### What to work on
Quote, without any change, the line that contains "Screen dimensions: 509x506" and all lines that follow it to the end of the data below.

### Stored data
Content starts

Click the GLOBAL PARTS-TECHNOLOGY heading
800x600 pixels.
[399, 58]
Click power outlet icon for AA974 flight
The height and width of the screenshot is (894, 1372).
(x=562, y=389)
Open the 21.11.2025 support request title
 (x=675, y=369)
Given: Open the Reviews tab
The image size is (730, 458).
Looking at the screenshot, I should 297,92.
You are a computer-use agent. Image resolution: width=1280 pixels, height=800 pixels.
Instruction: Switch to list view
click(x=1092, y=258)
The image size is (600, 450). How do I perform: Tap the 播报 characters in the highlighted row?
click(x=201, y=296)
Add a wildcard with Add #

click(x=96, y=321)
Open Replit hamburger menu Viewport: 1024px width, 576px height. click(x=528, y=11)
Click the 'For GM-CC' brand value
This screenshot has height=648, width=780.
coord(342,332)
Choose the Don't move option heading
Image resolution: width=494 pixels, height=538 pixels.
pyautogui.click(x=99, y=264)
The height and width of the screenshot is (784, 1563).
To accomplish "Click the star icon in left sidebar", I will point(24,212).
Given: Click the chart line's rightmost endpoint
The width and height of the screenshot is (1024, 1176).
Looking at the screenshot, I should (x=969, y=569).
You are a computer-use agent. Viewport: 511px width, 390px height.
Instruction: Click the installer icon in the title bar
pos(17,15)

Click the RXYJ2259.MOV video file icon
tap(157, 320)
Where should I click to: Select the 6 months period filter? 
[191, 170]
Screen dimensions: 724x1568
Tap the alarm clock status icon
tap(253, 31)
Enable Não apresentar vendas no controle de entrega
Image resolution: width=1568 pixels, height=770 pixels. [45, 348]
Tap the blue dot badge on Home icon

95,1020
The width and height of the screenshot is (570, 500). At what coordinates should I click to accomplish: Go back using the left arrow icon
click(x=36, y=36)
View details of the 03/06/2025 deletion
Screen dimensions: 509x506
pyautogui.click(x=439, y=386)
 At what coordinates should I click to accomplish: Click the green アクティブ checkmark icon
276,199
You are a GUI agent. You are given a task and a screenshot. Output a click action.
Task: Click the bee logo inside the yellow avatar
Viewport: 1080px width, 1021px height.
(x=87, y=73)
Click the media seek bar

Content ends

### Answer to this task
Screen dimensions: 509x506
pyautogui.click(x=439, y=386)
 At what coordinates should I click to accomplish: Click the green アクティブ checkmark icon
276,199
You are a GUI agent. You are given a task and a screenshot. Output a click action.
Task: Click the bee logo inside the yellow avatar
Viewport: 1080px width, 1021px height.
(x=87, y=73)
Click the media seek bar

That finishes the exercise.